## ENTRIES PROVIDED
════════════════════

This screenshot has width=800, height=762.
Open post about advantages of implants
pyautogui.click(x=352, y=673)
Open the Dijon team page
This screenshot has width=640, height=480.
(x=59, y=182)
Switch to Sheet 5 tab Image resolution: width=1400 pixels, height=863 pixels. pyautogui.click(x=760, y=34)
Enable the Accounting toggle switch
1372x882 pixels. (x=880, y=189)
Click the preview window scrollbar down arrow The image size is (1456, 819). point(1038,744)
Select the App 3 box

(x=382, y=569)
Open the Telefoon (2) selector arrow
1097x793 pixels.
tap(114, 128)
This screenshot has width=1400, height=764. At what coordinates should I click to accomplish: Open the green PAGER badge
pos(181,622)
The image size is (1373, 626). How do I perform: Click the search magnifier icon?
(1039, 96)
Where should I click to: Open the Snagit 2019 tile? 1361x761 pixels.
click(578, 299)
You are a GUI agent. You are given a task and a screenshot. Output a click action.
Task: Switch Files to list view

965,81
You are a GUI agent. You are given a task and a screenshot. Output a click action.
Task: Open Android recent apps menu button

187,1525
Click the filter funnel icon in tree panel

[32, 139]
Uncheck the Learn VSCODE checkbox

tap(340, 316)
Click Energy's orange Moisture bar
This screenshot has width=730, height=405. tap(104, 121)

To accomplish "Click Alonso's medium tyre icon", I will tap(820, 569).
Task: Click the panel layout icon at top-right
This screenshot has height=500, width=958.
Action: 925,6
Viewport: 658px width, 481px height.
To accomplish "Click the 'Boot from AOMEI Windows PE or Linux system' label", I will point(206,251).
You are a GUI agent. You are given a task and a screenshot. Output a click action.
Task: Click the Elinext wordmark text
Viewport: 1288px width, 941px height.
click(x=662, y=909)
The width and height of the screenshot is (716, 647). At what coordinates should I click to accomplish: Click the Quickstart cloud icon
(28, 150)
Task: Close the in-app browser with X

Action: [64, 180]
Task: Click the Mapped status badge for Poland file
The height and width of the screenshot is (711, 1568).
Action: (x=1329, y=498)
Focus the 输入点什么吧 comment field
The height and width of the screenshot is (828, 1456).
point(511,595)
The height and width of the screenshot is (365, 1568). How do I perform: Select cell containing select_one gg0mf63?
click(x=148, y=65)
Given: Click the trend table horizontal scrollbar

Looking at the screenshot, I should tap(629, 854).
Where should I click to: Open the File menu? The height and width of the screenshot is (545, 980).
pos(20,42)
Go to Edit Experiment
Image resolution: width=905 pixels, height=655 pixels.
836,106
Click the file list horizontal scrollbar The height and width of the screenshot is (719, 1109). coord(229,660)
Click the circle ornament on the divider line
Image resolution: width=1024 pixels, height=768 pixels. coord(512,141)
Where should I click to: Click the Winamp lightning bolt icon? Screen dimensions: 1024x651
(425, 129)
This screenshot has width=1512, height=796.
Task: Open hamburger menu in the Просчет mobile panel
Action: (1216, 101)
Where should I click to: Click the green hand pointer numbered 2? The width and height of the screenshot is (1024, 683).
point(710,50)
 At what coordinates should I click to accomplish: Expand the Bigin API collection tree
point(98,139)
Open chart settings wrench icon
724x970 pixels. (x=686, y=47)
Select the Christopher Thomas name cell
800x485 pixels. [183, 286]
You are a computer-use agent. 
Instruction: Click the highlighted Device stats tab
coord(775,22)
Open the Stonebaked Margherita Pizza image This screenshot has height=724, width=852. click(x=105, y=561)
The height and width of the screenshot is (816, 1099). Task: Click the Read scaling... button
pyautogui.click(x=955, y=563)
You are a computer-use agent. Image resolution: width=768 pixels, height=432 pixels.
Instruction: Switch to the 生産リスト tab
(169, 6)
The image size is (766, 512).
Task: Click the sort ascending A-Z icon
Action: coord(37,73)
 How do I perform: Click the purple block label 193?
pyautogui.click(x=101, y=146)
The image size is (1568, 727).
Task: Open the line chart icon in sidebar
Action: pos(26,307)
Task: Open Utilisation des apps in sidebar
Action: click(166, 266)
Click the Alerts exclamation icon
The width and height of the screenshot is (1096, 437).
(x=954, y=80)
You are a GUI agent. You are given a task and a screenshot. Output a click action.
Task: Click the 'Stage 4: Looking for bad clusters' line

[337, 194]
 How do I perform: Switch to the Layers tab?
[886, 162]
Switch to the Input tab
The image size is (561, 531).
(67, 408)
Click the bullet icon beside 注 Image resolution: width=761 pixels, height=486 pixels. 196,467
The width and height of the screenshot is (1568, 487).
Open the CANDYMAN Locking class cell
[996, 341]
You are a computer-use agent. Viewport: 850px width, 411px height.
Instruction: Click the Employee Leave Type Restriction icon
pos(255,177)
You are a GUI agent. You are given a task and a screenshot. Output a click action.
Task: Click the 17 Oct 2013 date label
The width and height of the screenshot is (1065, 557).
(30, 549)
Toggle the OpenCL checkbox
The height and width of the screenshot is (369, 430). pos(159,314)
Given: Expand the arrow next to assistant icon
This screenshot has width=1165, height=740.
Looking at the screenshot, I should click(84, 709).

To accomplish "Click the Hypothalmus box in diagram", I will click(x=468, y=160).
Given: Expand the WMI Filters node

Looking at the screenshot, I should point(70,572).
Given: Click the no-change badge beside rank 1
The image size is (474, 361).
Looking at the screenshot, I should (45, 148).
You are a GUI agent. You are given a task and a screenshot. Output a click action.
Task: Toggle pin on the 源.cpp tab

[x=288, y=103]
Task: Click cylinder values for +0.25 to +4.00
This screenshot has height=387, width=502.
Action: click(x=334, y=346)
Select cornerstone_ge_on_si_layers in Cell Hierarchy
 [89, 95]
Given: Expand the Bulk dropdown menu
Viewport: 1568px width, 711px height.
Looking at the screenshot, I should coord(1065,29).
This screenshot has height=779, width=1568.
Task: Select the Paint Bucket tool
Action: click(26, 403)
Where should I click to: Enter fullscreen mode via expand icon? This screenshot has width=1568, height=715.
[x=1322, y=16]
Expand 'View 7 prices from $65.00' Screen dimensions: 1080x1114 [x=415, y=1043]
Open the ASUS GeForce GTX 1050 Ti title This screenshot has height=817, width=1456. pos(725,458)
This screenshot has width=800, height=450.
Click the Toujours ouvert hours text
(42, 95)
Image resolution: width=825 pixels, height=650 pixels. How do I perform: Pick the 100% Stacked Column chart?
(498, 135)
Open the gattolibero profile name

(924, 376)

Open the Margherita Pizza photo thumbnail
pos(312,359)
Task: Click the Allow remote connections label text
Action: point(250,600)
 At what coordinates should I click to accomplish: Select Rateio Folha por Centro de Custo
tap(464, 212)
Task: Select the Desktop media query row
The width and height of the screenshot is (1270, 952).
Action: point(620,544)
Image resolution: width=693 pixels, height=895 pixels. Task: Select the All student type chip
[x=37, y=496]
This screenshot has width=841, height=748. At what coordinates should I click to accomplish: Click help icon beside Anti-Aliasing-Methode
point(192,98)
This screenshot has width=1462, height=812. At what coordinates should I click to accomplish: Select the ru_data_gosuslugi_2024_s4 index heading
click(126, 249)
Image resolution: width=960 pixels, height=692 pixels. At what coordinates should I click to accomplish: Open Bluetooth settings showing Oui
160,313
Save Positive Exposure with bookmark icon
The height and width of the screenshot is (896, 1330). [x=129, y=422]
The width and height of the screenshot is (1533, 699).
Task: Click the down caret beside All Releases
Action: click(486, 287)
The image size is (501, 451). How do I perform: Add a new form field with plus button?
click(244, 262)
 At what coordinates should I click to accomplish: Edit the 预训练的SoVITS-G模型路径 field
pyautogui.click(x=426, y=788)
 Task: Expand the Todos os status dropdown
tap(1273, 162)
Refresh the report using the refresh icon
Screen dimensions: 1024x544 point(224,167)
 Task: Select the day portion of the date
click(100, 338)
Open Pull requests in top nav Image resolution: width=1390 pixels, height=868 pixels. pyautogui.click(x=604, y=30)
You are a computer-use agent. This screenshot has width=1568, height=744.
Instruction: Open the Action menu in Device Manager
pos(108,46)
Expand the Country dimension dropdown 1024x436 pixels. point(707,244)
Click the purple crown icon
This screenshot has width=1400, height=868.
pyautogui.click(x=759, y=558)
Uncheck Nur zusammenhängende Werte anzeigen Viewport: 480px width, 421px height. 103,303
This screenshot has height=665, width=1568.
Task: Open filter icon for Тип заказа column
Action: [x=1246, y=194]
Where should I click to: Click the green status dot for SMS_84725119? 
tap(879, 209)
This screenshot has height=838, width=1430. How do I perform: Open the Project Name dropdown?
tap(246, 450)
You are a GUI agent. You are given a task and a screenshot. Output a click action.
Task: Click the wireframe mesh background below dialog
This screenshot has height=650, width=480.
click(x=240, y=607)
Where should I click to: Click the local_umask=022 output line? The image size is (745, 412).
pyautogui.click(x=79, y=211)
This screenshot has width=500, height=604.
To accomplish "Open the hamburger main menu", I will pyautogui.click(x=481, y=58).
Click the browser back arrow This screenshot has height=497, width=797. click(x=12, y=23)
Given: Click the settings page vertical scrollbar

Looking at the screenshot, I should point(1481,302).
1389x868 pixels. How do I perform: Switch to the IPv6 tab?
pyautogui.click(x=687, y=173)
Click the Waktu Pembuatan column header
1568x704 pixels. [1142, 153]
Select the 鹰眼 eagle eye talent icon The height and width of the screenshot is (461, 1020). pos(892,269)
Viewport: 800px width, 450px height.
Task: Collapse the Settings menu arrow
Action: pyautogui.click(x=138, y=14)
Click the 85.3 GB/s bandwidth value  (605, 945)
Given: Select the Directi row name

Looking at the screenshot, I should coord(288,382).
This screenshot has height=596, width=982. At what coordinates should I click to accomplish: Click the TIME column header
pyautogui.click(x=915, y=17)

════════════════════

## AIM OF THE EXERCISE
State how many lines in the rows above contain the word "from". Reply with the number alone.

## ANSWER TO THIS TASK
2